The project is managed by the police, local council and the community as a whole. After meetings involving all three parties, the cameras were installed by the council and monitored by them. The police were called upon when their assistance was necessary and where also involved in promoting the CCTV units in local schools and youth clubs. “We don’t have the resources to enable us to police the area constantly. With the cameras they can let us know when assistance is required and t5he urgency of the situation.” (Police officer).

The community worked together with the police on the promotional visits they made. They also kept an eye on the cameras, sort of neighbour hood watch but with the CCTV.

When the CCTV was first introduced on the estate there was shown to be a significant drop in the crime rate. Over the first six months alone crime figures fell by 18%. This was very encouraging for all involved in the scheme. It seemed that things were beginning to improve on the estate. Local newspapers were to report “Woodside’s crime rate reduced. Things are on the up” (Telford Journal, 2000). But the euphoria was short lived. The cameras began to be vandalised. No sooner were they replaced than they were vandalised again. This most often was happening within the vicinity of the flats.

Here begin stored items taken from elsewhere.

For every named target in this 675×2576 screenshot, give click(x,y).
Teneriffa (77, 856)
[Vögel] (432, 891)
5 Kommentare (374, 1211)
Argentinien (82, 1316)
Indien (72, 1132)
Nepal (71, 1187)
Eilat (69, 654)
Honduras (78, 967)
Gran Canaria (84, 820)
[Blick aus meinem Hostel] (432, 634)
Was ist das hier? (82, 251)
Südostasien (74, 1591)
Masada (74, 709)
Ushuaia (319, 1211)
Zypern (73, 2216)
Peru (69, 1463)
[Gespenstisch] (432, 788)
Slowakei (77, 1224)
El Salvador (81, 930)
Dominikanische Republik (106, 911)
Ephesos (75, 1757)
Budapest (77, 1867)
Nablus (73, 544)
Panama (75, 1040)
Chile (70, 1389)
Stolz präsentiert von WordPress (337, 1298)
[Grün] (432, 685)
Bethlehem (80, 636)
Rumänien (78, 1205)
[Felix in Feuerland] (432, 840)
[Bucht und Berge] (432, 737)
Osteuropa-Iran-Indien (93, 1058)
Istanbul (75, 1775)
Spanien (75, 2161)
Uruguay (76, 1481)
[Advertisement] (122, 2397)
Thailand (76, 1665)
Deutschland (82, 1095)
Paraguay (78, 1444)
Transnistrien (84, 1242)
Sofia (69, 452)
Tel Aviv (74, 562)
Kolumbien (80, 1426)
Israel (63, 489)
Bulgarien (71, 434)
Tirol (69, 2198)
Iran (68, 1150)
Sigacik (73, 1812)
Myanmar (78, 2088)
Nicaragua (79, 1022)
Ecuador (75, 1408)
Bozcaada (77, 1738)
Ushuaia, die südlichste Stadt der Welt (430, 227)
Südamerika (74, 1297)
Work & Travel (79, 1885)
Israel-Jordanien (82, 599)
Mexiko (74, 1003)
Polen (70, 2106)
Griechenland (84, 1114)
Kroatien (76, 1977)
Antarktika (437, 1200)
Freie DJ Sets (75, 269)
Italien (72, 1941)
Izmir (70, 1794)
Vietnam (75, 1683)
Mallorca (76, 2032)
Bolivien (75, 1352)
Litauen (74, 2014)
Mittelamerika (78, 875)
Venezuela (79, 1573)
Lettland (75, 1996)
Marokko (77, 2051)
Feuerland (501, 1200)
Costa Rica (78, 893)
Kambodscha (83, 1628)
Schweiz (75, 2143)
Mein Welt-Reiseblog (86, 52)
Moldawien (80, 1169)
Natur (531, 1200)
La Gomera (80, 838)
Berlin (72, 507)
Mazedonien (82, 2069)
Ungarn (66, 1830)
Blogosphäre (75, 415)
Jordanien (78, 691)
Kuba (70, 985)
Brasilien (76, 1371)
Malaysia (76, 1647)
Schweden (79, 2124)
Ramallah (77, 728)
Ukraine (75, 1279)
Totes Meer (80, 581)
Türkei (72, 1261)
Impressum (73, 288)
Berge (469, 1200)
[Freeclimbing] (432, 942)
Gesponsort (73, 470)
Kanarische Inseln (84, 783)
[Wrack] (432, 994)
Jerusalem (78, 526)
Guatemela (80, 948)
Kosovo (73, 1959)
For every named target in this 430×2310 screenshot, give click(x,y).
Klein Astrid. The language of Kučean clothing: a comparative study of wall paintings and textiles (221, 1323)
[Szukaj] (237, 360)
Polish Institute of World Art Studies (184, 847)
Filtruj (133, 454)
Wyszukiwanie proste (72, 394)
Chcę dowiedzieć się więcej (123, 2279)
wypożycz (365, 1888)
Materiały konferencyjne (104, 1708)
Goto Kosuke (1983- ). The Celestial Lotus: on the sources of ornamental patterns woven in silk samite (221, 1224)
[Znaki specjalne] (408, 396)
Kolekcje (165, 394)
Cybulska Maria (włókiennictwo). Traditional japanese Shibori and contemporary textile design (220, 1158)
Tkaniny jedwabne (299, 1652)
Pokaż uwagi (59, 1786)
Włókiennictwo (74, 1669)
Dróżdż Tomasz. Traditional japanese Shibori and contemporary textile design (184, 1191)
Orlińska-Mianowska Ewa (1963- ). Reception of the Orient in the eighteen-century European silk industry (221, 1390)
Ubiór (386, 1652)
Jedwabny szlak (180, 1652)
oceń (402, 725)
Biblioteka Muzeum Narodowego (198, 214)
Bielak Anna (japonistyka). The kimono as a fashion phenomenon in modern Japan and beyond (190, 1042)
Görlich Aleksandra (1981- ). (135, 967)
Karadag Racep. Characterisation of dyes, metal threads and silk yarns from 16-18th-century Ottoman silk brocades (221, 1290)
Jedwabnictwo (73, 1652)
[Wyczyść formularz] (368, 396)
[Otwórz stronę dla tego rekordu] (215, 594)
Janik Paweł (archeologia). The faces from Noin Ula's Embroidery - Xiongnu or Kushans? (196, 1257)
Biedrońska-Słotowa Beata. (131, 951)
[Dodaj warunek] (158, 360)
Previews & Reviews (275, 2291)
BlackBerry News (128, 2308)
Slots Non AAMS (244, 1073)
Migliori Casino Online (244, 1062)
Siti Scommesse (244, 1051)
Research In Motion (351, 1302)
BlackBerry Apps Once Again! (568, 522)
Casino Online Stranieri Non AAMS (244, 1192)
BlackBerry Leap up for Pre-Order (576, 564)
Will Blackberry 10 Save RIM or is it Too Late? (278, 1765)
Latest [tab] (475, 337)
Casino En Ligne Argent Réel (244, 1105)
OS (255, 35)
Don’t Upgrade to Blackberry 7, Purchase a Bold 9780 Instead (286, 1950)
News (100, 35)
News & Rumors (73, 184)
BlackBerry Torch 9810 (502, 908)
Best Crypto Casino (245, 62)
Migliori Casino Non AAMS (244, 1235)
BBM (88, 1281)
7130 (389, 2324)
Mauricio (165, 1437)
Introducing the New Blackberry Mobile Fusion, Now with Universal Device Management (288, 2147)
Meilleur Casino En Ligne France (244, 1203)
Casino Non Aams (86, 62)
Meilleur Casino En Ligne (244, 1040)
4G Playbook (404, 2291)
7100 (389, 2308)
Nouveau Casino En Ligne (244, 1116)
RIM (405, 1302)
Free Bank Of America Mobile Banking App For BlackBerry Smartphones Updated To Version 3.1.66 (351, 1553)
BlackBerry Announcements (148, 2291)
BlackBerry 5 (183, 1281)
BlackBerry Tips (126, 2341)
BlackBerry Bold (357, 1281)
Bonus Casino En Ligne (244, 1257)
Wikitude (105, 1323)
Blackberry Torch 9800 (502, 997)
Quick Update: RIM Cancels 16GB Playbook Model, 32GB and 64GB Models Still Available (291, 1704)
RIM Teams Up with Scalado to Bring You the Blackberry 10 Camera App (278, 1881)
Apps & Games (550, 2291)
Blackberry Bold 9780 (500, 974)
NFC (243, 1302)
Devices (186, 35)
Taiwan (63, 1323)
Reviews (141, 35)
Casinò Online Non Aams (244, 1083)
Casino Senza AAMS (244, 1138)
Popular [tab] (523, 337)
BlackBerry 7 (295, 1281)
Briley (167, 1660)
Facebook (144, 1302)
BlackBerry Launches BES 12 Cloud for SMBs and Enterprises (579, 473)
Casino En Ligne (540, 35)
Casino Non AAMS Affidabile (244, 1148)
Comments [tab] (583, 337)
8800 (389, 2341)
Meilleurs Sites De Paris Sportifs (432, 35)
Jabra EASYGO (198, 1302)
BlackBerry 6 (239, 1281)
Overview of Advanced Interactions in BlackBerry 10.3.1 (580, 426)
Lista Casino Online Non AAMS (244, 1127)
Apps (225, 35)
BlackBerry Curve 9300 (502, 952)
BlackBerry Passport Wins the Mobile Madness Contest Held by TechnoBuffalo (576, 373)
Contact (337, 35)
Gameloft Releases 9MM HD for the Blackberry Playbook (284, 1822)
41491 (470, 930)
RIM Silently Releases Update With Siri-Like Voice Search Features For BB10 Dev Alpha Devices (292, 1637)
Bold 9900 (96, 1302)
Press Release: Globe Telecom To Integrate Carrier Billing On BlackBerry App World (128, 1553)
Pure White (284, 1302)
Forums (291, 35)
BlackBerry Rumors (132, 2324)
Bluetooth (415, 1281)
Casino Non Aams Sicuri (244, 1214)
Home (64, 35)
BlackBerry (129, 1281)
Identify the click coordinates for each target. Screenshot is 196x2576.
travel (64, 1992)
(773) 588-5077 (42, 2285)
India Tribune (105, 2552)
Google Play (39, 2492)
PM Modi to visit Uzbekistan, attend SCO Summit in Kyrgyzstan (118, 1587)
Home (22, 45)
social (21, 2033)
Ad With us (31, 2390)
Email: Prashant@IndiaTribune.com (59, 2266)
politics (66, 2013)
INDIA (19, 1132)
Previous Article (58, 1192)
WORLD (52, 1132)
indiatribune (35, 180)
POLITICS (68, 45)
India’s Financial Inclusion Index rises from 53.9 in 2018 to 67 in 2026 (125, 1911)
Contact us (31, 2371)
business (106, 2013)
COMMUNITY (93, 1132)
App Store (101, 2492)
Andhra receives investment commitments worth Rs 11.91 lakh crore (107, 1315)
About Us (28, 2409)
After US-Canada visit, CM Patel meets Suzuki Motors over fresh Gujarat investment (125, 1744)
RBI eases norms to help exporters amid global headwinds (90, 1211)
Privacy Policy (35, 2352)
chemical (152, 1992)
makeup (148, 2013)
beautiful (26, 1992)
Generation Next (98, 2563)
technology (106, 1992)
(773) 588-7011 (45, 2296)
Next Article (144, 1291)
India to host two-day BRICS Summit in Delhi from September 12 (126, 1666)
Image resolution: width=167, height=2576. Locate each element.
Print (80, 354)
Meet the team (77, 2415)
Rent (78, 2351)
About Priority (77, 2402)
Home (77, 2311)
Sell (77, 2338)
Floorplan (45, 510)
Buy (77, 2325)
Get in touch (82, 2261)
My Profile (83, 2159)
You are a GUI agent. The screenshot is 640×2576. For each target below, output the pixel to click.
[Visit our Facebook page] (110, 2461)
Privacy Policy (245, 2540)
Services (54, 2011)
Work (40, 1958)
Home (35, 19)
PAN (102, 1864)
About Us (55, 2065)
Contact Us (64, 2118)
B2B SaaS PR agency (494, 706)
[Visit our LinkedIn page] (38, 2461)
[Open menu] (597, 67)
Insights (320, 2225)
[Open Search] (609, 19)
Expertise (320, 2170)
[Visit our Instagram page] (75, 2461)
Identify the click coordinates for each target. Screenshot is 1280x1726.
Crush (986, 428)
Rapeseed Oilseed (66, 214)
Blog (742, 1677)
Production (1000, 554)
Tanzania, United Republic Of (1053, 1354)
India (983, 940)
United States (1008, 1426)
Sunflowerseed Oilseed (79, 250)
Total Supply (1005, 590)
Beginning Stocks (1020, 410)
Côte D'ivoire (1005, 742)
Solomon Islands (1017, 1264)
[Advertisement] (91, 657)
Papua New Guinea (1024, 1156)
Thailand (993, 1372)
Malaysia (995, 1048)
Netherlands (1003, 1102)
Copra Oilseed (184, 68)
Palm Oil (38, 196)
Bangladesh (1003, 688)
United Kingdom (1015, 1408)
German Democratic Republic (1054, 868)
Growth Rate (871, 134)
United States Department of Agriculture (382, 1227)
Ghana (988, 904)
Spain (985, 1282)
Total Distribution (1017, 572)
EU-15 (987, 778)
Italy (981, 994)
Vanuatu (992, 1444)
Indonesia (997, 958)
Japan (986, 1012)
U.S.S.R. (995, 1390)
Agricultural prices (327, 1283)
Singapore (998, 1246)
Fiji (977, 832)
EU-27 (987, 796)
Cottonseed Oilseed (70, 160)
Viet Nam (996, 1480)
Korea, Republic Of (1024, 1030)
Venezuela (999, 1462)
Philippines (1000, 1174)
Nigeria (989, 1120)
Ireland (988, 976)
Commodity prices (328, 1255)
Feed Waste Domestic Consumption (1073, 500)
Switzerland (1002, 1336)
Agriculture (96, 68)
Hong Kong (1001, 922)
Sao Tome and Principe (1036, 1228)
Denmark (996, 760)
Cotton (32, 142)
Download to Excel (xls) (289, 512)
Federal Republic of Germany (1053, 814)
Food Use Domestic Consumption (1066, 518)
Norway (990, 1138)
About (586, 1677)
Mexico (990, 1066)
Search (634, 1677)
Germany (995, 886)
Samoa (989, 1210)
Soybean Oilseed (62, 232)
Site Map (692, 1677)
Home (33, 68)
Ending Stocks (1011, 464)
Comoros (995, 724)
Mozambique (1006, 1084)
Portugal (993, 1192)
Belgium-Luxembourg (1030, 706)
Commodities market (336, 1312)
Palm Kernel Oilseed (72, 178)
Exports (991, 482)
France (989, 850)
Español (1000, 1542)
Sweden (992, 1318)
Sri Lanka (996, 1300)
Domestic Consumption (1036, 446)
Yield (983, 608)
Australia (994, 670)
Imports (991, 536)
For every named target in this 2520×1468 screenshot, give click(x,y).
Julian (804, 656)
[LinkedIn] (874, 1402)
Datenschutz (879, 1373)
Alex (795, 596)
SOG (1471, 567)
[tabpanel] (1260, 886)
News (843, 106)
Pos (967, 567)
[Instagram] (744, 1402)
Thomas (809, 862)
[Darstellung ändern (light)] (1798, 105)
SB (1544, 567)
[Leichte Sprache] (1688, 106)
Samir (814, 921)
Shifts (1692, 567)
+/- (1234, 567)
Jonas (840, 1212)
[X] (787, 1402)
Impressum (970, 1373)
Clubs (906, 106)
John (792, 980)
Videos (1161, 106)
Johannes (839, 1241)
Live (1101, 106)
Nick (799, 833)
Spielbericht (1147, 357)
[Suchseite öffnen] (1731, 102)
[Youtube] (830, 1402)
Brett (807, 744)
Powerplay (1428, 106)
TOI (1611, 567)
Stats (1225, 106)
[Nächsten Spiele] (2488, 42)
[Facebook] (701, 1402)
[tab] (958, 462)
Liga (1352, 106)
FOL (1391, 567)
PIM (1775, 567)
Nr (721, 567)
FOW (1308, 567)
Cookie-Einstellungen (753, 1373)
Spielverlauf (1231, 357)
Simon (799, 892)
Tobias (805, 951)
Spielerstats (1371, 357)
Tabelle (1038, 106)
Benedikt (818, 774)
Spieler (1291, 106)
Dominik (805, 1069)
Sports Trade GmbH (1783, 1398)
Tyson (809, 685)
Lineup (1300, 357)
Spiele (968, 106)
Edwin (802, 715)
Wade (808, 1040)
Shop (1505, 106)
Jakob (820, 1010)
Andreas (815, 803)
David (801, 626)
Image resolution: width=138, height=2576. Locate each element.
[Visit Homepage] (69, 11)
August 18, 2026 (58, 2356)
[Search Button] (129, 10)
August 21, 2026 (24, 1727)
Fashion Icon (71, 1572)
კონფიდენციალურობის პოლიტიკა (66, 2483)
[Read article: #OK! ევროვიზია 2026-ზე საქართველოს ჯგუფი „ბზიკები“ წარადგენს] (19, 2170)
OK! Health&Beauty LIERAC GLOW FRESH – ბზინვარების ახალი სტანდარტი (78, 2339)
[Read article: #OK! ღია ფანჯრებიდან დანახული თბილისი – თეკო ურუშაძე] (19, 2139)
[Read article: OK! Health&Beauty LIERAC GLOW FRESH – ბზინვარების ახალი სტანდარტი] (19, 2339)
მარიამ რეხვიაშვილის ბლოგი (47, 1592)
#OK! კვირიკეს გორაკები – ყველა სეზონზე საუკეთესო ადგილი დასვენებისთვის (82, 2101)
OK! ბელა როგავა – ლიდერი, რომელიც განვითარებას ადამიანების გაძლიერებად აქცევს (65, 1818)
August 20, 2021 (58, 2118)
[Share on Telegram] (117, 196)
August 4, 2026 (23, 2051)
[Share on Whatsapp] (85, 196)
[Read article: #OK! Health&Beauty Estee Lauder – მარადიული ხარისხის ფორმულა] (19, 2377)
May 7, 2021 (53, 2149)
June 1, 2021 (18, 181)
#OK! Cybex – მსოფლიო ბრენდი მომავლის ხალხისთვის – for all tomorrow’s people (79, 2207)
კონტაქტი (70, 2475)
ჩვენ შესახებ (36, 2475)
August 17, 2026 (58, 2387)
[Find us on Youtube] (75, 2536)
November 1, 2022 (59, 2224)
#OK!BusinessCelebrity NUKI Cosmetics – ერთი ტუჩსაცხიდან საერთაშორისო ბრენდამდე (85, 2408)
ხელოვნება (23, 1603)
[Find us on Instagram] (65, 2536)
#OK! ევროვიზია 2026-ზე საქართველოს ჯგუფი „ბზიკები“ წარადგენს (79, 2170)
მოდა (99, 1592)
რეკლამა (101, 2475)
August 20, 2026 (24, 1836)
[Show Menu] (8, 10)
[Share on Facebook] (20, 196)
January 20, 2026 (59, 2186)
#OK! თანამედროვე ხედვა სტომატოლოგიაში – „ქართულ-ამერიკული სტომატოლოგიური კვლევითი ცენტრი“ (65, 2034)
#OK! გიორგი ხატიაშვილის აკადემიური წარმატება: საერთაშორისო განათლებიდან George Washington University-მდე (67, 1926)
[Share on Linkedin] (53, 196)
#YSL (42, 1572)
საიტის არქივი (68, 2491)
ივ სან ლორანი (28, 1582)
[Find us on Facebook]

“they just kept smashing the cameras up. As soon as the council installed more they were smashed again. Sometimes within a couple of hours. And it was always the ones in the flats. Problem is we could keep an eye on the other cameras but people was too scared to go anywhere near them flats” (resident 2).

So whilst the crime rate was lower on the rest of the estate the rate within the area of the flats was slightly higher than original. There seemed to be a displacement effect. The CCTV blocked the opportunity for crime and therefore offenders selected a target elsewhere. In some cases this was an alternate estate. “Potential offenders are staying away from the areas with working cameras and moving on to other areas like the flats and the other estates that are around because they don’t have the CCTV yet” (police officer). So whilst the cameras prove to be successful on most areas of the estate, it was not a success for the area that most needed it.

“The whole point was to sort out them flats. Now they’re worse than ever. Waste of time and money” (resident 1).

The installation of the CCTV on the estate has been partially successful in its aims. The car parks and the back alleys have lower rates of crime. Some have argued that this is because of the introduction of the street lighting and not the cameras. They argue that the lighting can be up to four time s more effective and costs a lot less. (Nacro,2002).

But others have argued that street lighting should be used aswell as the CCTV otherwise the cameras purpose is pointless. “How can you expect CCTV to be effective if you can’t see anything in the first place?” (McLeod, 2003).

This is indeed a valid point. It would seem the cameras were most effective when used in combination with the lighting and the securing of the back alleys. It also worked well because of the commitment and support of the police, council and the community. Although the outcomes of the project were not the ones that all involved would have hoped for they do believe that it has been very worthwhile. There have not been drastic reductions to the crime rate but it is lower and that in itself is a success.

The one place that it needed to be lowered and needed drastic change has gone undeterred. It has been recognised by the majority of people involved in the estate that drastic measures need to take place to have any effect on the flats and the crime rate within and around them. Meetings within the council and community are continuously on going to discuss what shall happen with them It has been suggested that the residents of the flats should be relocated and the flats themselves torn down. This originally met with conflicting views but it seems that it will be going ahead in the very near future.

It can be argued that this will no doubtedly cause a displacement effect within the surrounding areas. Especially if the residents are relocated to other estates. But only time will tell. It would of some interest to look at the effects of this at some point in the future.